BEGIN

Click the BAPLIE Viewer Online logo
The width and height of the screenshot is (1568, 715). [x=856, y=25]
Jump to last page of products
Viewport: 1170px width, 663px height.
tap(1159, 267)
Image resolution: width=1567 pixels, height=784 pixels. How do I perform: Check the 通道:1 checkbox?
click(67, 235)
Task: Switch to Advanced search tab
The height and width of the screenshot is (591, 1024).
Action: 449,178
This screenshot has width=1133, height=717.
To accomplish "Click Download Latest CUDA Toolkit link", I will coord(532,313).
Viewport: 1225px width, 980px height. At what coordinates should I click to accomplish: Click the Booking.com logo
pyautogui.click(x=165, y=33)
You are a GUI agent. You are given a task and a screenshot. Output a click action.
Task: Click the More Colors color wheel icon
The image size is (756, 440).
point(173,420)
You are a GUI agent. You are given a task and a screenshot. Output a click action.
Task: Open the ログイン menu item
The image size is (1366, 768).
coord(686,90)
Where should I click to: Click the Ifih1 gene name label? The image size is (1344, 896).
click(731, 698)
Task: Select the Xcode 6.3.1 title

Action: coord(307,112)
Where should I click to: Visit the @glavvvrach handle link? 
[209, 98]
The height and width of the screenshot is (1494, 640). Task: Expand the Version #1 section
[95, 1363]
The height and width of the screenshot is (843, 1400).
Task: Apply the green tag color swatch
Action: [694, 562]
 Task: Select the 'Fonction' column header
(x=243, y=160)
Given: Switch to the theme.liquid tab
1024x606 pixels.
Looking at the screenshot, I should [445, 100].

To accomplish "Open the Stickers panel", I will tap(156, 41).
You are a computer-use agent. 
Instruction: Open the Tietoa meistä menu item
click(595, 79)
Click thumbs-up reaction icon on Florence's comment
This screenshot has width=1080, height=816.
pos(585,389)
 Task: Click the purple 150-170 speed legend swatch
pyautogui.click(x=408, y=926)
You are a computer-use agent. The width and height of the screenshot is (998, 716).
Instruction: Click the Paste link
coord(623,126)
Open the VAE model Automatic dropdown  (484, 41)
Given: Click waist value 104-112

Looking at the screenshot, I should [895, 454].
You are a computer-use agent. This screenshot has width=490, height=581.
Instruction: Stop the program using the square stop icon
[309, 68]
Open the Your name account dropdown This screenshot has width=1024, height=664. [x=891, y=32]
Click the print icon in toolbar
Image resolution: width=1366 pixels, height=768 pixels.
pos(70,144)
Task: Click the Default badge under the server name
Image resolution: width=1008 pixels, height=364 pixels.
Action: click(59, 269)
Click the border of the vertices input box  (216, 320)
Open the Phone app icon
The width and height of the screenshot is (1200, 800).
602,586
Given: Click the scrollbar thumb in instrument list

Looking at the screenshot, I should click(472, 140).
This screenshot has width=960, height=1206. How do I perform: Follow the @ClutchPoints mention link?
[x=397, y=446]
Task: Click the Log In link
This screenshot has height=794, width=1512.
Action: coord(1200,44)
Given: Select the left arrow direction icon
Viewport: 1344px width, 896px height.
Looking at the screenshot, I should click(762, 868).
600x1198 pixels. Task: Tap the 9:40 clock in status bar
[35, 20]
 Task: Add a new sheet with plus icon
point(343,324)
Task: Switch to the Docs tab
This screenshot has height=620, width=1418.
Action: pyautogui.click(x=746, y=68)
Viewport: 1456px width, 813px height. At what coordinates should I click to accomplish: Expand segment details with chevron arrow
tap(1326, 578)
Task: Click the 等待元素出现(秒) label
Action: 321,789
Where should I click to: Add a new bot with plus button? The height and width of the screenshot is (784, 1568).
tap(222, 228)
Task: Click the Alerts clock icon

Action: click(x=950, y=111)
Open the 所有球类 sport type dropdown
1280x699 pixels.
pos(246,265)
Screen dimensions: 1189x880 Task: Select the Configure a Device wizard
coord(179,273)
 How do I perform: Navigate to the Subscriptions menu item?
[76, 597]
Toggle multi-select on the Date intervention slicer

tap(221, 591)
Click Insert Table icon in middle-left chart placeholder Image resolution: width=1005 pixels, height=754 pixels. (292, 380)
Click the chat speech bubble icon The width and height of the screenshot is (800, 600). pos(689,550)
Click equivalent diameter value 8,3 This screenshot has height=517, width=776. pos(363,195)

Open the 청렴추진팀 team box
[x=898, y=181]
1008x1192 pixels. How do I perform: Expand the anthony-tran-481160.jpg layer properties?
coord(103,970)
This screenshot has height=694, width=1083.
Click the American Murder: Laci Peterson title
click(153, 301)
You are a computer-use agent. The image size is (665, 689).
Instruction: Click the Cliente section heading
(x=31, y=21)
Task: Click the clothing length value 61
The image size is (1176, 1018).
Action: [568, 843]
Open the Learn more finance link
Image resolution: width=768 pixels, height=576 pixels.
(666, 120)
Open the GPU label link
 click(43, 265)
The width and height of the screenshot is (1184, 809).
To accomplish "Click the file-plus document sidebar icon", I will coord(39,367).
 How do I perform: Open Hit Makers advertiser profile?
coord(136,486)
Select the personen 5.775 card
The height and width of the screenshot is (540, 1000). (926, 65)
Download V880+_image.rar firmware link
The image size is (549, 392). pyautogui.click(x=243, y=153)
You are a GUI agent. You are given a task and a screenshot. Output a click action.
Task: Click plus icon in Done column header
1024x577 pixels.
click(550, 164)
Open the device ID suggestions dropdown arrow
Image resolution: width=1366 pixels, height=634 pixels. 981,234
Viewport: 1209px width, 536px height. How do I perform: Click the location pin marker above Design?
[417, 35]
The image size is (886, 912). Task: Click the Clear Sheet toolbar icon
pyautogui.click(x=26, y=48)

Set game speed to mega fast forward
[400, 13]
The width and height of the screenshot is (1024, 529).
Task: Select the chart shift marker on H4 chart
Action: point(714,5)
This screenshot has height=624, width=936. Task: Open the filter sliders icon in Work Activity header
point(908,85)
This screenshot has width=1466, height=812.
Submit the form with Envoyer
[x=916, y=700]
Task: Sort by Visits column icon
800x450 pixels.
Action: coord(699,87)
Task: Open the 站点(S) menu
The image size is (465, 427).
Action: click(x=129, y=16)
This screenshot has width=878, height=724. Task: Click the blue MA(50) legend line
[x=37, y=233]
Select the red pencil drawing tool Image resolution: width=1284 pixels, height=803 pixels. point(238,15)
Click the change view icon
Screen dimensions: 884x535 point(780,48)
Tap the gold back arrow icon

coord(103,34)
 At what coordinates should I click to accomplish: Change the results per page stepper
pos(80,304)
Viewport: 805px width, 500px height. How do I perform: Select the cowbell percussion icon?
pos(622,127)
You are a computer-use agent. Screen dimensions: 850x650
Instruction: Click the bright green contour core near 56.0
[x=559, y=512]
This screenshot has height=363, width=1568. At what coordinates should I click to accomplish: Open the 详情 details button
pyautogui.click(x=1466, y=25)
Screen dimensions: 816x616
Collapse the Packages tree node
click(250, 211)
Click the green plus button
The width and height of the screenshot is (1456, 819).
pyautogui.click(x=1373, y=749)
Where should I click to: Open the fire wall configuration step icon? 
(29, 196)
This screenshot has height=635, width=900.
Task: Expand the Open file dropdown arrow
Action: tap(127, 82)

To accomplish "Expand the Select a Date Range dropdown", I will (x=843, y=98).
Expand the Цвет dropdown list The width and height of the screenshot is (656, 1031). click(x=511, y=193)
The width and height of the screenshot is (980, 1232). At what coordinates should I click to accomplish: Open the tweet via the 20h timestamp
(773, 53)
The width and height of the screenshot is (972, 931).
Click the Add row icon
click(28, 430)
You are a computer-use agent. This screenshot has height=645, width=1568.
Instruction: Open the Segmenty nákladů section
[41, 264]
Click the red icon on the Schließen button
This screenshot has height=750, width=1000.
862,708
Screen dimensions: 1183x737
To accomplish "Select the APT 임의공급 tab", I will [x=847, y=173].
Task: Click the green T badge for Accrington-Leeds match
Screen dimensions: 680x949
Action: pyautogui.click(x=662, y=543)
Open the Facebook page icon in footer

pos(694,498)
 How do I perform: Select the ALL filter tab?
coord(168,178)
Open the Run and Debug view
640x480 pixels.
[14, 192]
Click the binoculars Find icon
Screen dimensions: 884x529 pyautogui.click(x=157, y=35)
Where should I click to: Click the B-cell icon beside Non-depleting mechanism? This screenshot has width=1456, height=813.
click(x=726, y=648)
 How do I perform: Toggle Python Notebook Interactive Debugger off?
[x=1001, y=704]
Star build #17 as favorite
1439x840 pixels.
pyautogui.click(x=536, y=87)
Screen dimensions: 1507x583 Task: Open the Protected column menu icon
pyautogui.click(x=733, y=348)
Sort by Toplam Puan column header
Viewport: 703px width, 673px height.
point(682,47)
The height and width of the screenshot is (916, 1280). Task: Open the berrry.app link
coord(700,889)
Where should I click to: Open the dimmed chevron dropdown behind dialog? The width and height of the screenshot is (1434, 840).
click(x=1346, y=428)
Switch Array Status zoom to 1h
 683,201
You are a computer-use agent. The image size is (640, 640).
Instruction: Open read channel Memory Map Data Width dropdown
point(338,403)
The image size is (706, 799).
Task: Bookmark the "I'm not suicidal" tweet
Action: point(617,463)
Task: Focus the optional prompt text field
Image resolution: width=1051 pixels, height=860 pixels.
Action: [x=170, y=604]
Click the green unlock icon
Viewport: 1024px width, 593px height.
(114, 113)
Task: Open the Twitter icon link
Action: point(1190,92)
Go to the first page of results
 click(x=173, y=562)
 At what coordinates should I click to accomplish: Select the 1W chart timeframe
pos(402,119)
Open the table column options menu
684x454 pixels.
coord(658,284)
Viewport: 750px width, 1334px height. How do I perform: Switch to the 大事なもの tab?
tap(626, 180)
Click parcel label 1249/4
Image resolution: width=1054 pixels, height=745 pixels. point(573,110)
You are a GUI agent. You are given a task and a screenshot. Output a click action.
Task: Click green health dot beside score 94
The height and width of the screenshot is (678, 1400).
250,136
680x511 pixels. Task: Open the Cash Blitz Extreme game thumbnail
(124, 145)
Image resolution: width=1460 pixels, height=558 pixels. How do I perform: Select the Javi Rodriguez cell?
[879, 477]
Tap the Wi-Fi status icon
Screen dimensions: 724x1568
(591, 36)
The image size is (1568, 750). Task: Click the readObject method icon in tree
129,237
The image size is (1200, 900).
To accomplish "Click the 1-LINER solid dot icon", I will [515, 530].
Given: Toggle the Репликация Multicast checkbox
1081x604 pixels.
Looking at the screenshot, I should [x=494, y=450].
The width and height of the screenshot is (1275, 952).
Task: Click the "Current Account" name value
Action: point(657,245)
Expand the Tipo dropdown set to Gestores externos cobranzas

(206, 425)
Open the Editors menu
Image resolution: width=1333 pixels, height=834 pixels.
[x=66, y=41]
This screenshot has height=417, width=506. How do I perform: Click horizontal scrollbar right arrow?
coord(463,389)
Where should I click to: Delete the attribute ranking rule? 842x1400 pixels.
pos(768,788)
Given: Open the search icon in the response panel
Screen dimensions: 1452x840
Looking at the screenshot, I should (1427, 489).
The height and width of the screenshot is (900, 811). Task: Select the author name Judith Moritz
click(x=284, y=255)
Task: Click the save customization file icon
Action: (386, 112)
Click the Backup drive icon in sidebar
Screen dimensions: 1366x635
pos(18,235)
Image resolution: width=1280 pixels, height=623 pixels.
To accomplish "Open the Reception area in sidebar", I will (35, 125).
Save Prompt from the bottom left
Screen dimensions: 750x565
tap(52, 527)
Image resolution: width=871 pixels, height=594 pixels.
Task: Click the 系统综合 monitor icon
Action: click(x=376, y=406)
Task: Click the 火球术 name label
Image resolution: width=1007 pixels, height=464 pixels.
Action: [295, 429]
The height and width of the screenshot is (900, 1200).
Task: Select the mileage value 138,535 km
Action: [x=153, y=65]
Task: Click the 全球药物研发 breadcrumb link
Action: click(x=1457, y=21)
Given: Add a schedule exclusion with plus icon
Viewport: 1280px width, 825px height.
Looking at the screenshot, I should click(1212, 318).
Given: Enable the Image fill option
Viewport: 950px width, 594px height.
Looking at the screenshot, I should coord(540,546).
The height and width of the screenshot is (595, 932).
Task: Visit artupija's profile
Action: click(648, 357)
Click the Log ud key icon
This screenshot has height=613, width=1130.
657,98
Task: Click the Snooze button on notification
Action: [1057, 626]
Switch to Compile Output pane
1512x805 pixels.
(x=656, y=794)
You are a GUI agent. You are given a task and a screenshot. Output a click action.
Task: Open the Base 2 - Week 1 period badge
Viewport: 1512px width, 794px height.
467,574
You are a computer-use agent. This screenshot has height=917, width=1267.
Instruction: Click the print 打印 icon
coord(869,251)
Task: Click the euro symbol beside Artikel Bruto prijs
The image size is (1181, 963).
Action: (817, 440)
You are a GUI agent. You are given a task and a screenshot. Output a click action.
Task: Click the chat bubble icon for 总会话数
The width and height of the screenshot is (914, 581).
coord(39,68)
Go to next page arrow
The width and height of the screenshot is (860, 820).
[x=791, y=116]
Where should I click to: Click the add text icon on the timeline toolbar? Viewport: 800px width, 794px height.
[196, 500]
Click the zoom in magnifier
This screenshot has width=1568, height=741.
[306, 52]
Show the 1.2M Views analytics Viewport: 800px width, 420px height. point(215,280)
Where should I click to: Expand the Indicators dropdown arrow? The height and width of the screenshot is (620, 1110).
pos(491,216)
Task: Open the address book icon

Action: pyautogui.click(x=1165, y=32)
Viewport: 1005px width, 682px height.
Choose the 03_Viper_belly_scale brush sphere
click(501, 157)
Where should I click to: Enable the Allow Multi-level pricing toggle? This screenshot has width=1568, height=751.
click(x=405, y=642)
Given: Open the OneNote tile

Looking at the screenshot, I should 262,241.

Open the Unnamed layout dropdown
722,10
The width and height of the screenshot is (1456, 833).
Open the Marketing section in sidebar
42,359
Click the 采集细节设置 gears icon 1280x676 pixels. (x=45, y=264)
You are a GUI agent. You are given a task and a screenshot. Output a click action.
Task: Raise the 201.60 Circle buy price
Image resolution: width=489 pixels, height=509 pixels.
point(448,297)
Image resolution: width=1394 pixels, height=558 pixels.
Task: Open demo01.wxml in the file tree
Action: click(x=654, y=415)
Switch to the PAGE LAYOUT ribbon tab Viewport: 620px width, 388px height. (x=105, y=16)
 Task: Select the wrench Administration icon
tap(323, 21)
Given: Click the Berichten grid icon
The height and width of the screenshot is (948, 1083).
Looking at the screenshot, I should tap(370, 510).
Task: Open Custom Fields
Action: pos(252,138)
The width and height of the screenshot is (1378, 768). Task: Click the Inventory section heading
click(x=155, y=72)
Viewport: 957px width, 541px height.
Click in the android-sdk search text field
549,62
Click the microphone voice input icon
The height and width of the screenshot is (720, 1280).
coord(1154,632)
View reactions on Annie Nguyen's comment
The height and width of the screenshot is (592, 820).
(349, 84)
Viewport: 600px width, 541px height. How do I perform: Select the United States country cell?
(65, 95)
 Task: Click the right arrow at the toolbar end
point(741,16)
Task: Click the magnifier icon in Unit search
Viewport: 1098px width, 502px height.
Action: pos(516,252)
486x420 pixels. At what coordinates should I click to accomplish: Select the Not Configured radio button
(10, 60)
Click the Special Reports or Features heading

END

§ Your objective: Among the entries above, the line containing "Click the zoom in magnifier", the line containing "Viewport: 957px width, 541px height.", and all lines between them are to be restated word for word; nothing else belongs in the reply.

§ Solution to the problem:
Click the zoom in magnifier
This screenshot has width=1568, height=741.
[306, 52]
Show the 1.2M Views analytics Viewport: 800px width, 420px height. point(215,280)
Where should I click to: Expand the Indicators dropdown arrow? The height and width of the screenshot is (620, 1110).
pos(491,216)
Task: Open the address book icon

Action: pyautogui.click(x=1165, y=32)
Viewport: 1005px width, 682px height.
Choose the 03_Viper_belly_scale brush sphere
click(501, 157)
Where should I click to: Enable the Allow Multi-level pricing toggle? This screenshot has width=1568, height=751.
click(x=405, y=642)
Given: Open the OneNote tile

Looking at the screenshot, I should 262,241.

Open the Unnamed layout dropdown
722,10
The width and height of the screenshot is (1456, 833).
Open the Marketing section in sidebar
42,359
Click the 采集细节设置 gears icon 1280x676 pixels. (x=45, y=264)
You are a GUI agent. You are given a task and a screenshot. Output a click action.
Task: Raise the 201.60 Circle buy price
Image resolution: width=489 pixels, height=509 pixels.
point(448,297)
Image resolution: width=1394 pixels, height=558 pixels.
Task: Open demo01.wxml in the file tree
Action: click(x=654, y=415)
Switch to the PAGE LAYOUT ribbon tab Viewport: 620px width, 388px height. (x=105, y=16)
 Task: Select the wrench Administration icon
tap(323, 21)
Given: Click the Berichten grid icon
The height and width of the screenshot is (948, 1083).
Looking at the screenshot, I should tap(370, 510).
Task: Open Custom Fields
Action: pos(252,138)
The width and height of the screenshot is (1378, 768). Task: Click the Inventory section heading
click(x=155, y=72)
Viewport: 957px width, 541px height.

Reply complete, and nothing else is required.